Sunday, August 9, 2009

Getting What You Wanted


So the kind readers of this blog may have noticed a common theme (ahem - total relationship upheaval) over the last couple of months. And some readers may be wondering how I am doing.

Why, I'm glad you asked; I am fine. Giddy, actually, busily flirting with a new feminine preoccupation.... Thank you.

The tumultuous affairs that plague my metamours do not directly affect me, although it'd be disingenuous to suggest that I'm far removed from their affects. It'd be hard for anyone, I'd think, to be emotionally withdrawn from his two best friends as they endure any form of pain. I hate to see my friends hurt. It's in our human nature to comfort our friends and to say the things that bring hope and encouragement into this moment of their lives. And consciously, considering my role as PF's secondary, there's a risk of creating a schism that places me squarely on one side of the argument. That's both dangerous and unfair.

So I shall say this: I love both of my friends. I support whatever changes they wish to introduce into their lives and confront whatever closure they need. I wish that both can find happiness, fulfillment, and compromise. I will do everything I can to see to it that both of my friends are secure in who they wish to be. Yet, I cannot play mediator, and I cannot help to solve problems that are exclusively between them. And above all: it is okay. They are both loved, and it is okay.

It's a very Western view to look at time as a sequence of frequent starts and stops. We move forward, adapt, and grow comfortable, and then "change" is introduced and we're forced to "embrace it", adapt, move forward, and grow comfortable again, so life figuratively becomes this sputtering traffic jam of incremental experiences, and right now, there's a lot of road range.

I'd like to think of polyamory as an experiment in "living" change. Polyamory embraces a more fluid sense of change and, hell, we encourage it. It's a tenant of polyamory that we don't wish our partners to stagnate and we actively promote their growth, development, and maturing as individual people. We want our partners to flourish and to be unconstrained... alas, even if that means they grow apart from us. If you refuse to accept that the freedoms we enjoy in polyamory may produce this seemingly undesirable outcome, then you will likely wallow in selfishness and misery for a time, perhaps repeating the same unfortunate habits again and again, until you realize (again) that love isn't ownership. A person and their feelings aren't your property. And there is no exclusivity clause in any arrangement. There is just ongoing, thoughtful, directed evolution of self.

So it's okay. It's okay that my girlfriend's husband is sad, and that he's confronting the crap in his past so it'll reshape his future. And it's okay that my girlfriend and her husband are addressing the issues between them, because maybe dealing with those problems will make a stronger and more intense bond. And it's okay that my girlfriend's husband's girlfriend has grown emotionally and found new passion for others and for a new life.

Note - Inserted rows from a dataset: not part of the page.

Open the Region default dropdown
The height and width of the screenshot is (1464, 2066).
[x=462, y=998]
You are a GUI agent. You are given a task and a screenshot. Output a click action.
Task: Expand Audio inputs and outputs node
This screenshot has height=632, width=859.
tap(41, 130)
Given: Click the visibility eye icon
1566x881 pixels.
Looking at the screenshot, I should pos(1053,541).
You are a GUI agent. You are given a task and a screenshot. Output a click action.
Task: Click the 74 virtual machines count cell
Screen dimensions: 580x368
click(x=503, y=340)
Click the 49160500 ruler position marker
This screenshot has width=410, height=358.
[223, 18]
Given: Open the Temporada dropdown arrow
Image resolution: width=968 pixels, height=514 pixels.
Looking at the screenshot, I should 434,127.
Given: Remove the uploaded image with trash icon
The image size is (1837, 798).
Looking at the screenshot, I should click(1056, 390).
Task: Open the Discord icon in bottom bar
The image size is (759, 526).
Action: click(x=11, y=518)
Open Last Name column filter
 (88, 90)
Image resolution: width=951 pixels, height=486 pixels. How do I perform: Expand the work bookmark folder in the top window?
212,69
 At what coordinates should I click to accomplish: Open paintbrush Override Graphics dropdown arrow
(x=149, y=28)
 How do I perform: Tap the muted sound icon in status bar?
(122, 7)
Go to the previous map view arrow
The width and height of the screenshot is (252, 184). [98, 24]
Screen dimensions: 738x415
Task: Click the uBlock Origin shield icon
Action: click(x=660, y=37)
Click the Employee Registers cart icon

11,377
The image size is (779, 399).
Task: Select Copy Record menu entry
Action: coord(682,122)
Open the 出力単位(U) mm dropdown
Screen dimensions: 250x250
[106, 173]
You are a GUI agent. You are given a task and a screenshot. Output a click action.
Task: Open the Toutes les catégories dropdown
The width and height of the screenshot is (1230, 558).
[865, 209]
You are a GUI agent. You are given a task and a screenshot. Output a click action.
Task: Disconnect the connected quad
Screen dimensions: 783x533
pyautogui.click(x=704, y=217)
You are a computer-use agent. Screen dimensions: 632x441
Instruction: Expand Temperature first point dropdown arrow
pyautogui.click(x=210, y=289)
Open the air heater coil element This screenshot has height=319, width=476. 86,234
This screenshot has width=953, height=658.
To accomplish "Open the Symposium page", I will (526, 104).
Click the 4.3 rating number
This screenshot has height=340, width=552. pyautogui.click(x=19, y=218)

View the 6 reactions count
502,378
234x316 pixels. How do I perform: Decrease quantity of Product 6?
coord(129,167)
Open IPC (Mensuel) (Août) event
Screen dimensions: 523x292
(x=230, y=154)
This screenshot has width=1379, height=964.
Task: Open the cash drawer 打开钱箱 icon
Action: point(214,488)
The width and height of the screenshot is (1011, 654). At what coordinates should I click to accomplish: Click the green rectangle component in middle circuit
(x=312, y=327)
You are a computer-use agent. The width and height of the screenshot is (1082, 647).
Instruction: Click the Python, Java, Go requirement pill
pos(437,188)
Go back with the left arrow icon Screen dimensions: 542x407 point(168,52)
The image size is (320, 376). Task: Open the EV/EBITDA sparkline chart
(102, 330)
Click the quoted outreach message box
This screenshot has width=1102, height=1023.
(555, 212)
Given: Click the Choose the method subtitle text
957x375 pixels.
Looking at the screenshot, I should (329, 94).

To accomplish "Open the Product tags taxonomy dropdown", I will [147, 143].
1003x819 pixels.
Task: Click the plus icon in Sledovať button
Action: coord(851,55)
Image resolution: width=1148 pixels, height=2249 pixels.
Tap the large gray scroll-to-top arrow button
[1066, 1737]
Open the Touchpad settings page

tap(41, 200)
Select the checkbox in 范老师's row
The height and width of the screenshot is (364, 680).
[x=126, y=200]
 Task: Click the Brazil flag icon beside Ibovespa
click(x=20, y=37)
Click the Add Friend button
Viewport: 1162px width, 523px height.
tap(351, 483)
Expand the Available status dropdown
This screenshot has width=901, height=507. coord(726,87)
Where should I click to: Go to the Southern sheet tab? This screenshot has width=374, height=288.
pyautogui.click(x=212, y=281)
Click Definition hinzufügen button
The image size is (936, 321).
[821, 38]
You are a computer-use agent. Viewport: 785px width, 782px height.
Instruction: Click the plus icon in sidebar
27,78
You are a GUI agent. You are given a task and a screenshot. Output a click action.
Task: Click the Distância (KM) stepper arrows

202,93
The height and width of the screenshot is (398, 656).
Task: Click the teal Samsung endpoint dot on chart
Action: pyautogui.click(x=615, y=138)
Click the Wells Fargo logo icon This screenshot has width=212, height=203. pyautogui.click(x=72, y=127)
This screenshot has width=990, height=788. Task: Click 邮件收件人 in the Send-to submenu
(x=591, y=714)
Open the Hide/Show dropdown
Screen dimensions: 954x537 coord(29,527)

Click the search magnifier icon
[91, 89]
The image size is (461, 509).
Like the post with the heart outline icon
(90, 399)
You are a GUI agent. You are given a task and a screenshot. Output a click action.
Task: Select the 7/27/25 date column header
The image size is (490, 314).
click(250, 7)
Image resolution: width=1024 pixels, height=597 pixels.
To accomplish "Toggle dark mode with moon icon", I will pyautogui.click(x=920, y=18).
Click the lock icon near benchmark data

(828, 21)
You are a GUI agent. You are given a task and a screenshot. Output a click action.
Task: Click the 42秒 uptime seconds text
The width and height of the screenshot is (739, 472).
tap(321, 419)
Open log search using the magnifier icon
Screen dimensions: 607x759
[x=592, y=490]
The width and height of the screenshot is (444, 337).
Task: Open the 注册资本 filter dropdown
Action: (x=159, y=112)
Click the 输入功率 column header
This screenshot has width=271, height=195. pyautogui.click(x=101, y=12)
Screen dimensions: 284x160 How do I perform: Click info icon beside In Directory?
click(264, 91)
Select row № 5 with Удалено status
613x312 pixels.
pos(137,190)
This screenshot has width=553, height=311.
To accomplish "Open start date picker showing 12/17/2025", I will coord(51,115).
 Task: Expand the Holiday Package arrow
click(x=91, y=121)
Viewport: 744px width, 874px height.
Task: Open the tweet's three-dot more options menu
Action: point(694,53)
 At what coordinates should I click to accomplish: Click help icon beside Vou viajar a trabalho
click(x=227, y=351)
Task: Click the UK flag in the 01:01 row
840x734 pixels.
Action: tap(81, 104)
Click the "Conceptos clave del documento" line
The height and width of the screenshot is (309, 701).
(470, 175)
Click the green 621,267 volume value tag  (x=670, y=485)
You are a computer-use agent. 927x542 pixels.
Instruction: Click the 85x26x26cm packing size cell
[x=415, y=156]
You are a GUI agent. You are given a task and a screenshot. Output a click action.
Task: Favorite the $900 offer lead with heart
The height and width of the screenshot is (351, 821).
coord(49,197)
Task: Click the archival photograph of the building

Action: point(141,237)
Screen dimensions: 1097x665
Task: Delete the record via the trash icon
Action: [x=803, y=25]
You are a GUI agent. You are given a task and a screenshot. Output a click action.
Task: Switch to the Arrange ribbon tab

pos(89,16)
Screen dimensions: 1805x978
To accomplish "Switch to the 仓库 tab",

And it's okay that my girlfriend's husband's girlfriend's husband has also embraced a new life where he is comfortable and where he can thrive.

It's okay. Everybody got - and still has (and this is really the key thought here) - everything that they wanted. Polyamory.

s1m0n

2 comments:

METAwhetstone said...

QUOTING:
"It's okay. Everybody got - and still has (and this is really the key thought here) - everything that they wanted. Polyamory."

Hmmm... This summation statement just doesn't sit well with me. It feels like you're either saying that "Poly is the end-all-be-all of things" OR "if you can't take the heat, get out of the kitchen."

Or probably both. Not sure.

Anonymous said...

No - and I'm sorry if it came across wrong.

I'm saying it's all okay. We've all got what we came for; we're all living the life that we wanted. And it's okay if some go in separate directions. That's a natural consequence of freedom and choice.